> _EXERCISE TASK_: Copy the listing's lines word for word, beginning with the line that contains "You are a computer-use agent." and ending after the line that contains "Action: tap(1085, 216)". Omit the pictures.

> _SUPPLIED RECORDS_:
----------
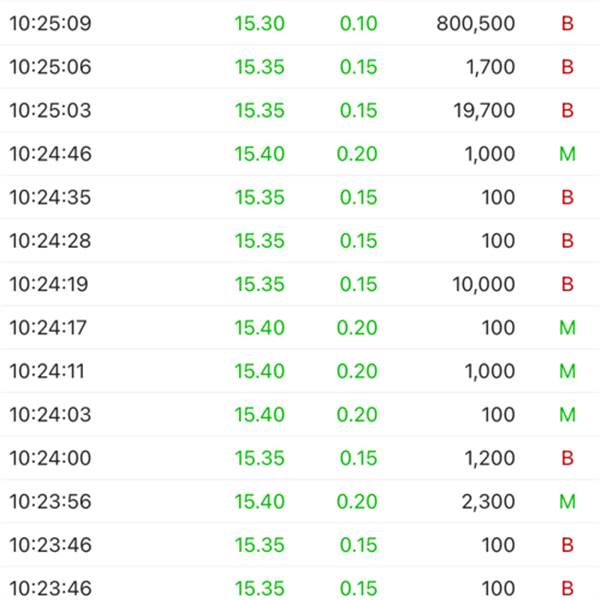
Task: Select the 10:24:11 timestamp
Action: coord(47,371)
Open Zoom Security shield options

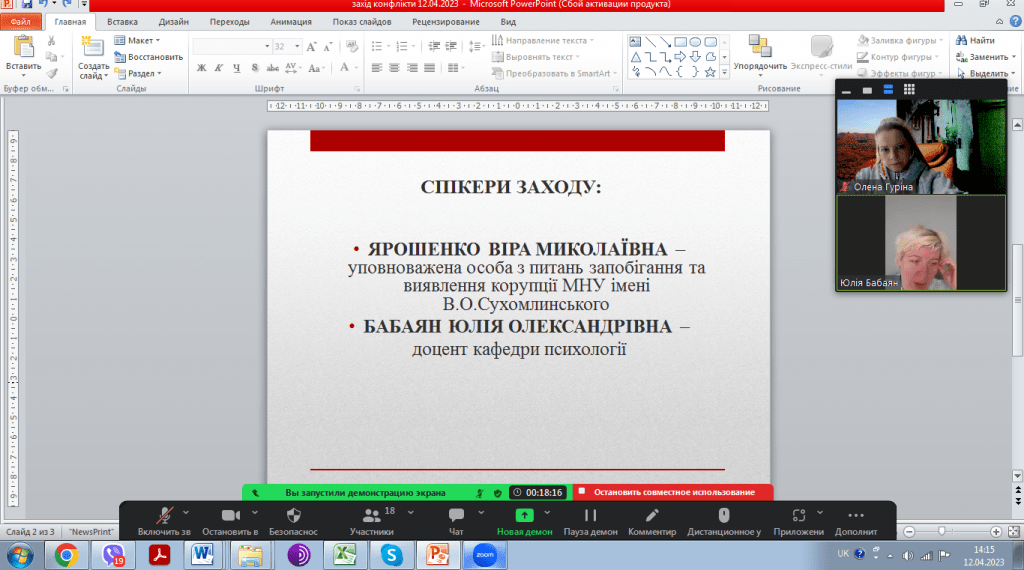tap(293, 515)
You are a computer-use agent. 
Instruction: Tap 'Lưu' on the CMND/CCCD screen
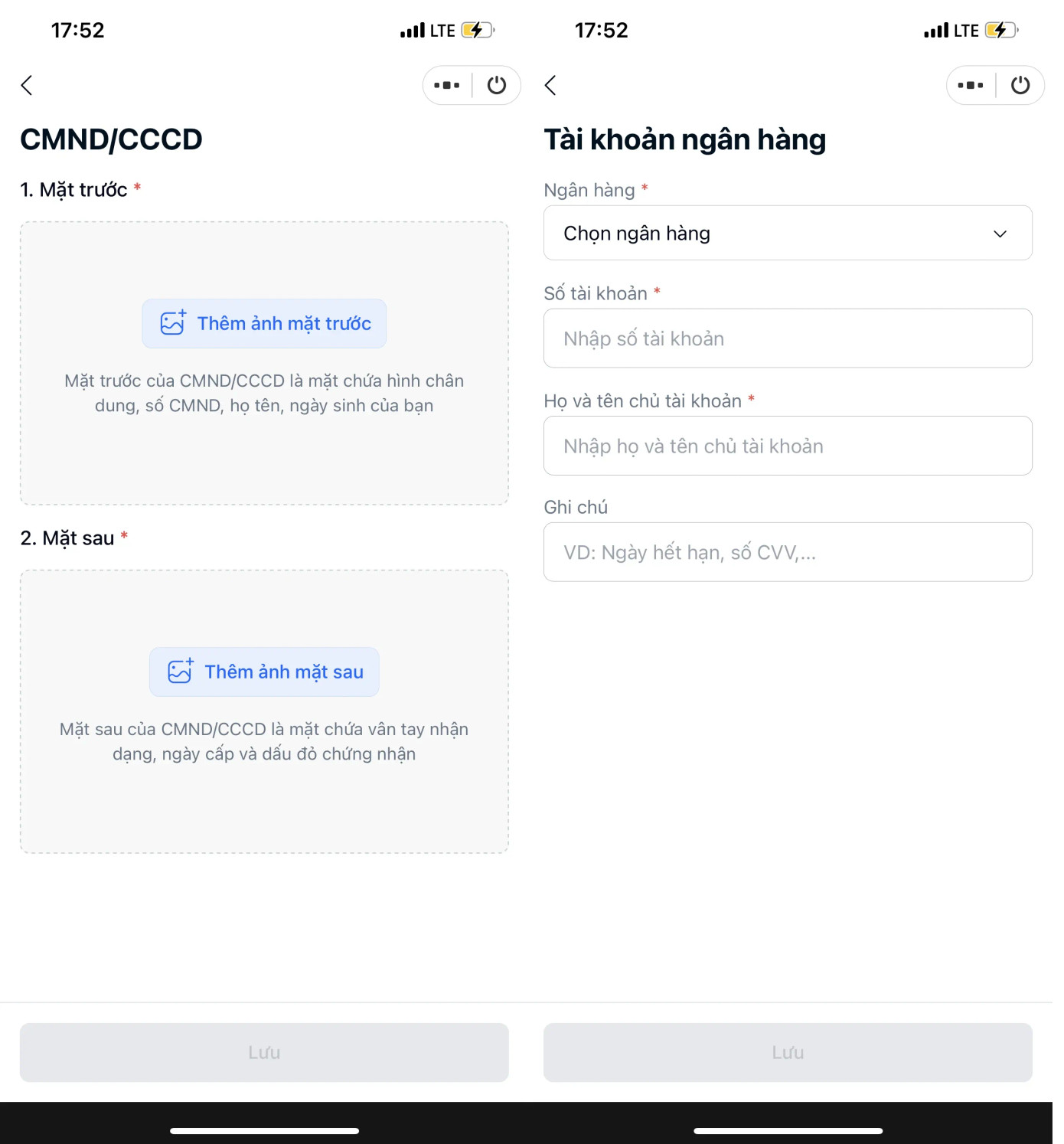pos(264,1052)
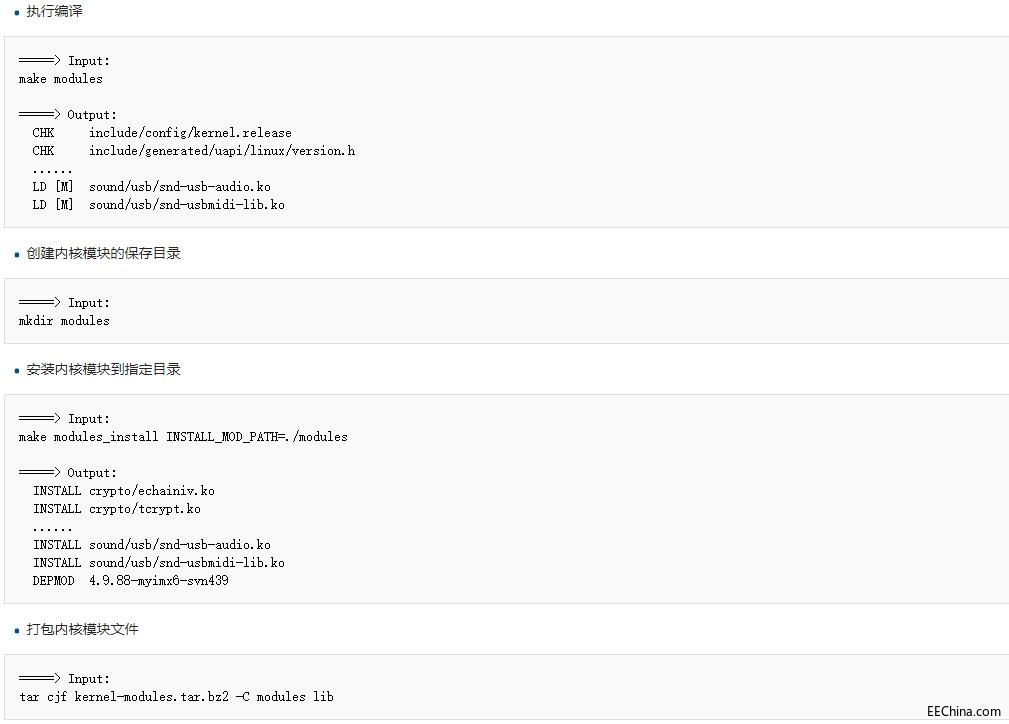Click the tar cjf kernel-modules.tar.bz2 command
Screen dimensions: 1009x724
point(176,697)
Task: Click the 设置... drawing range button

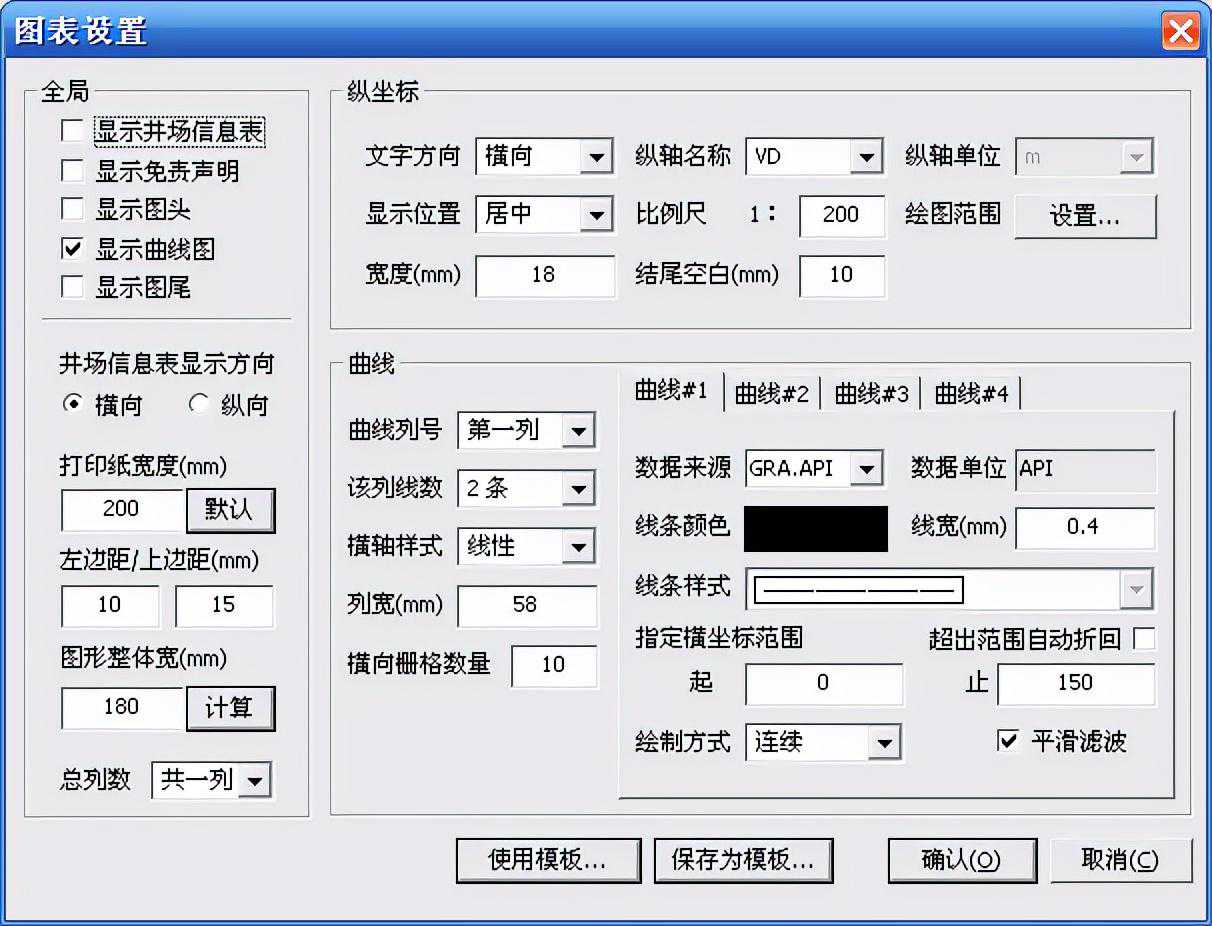Action: tap(1085, 216)
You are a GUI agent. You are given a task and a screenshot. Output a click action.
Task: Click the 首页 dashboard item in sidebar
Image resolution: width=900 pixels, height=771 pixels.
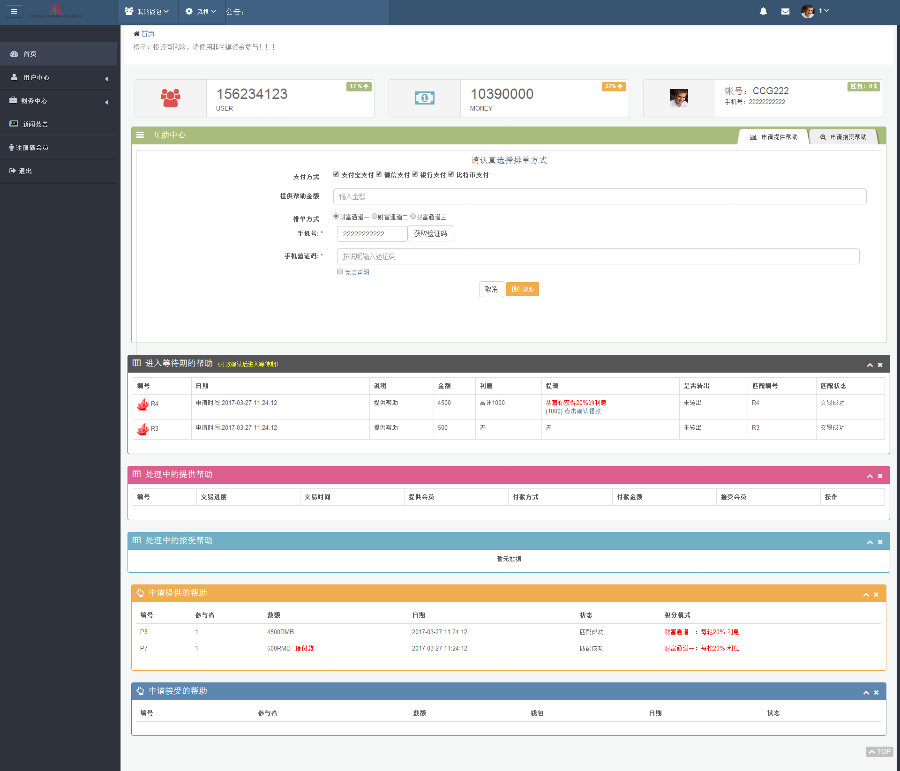30,53
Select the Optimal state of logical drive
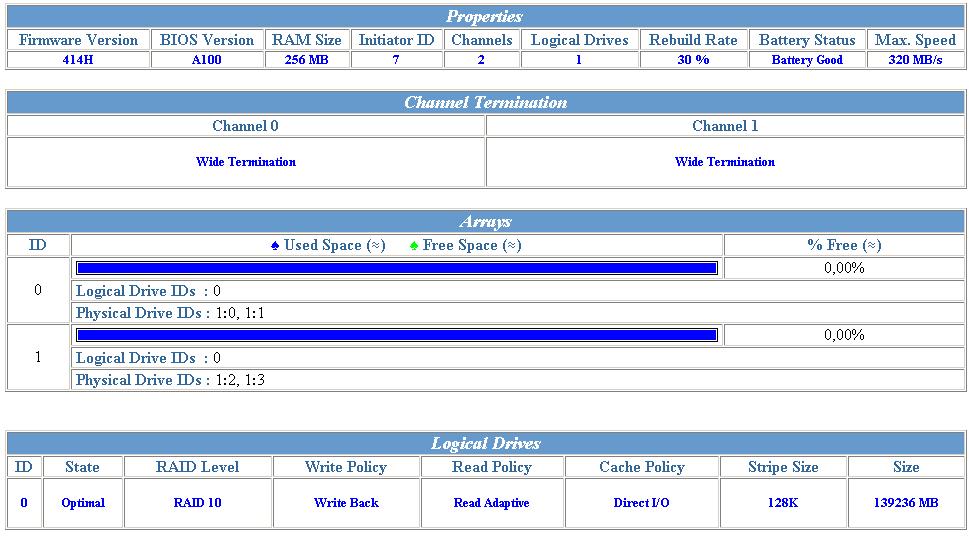This screenshot has height=538, width=969. (x=83, y=503)
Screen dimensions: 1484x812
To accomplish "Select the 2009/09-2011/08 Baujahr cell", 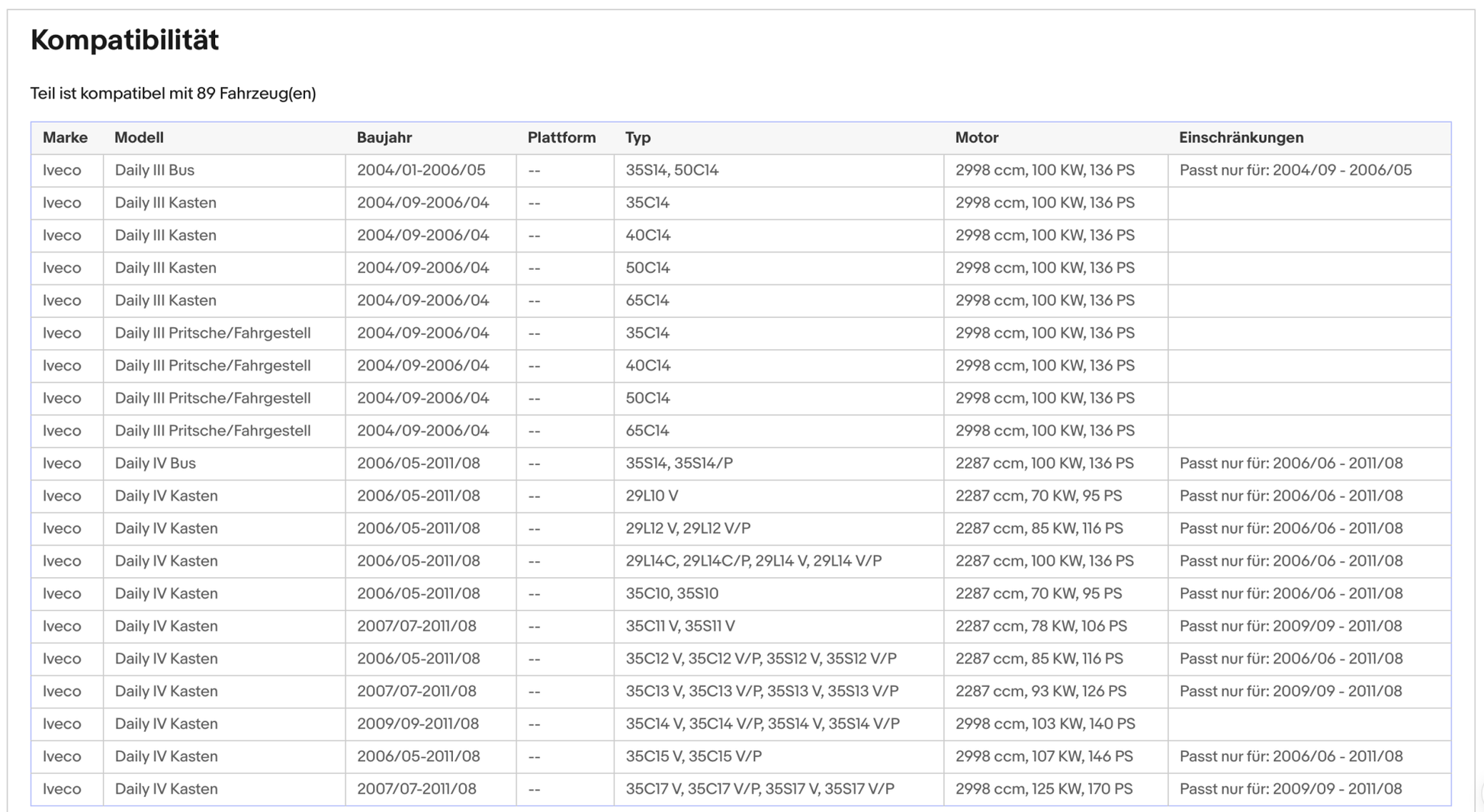I will click(431, 724).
----------
> _EXERCISE OUTPUT_:
You are a computer-use agent. 
Instruction: Tap 'Lưu' on the CMND/CCCD screen
pos(264,1052)
Click the tar cjf kernel-modules.tar.bz2 command
Screen dimensions: 1009x724
point(176,697)
Task: Click the 设置... drawing range button

Action: tap(1085, 216)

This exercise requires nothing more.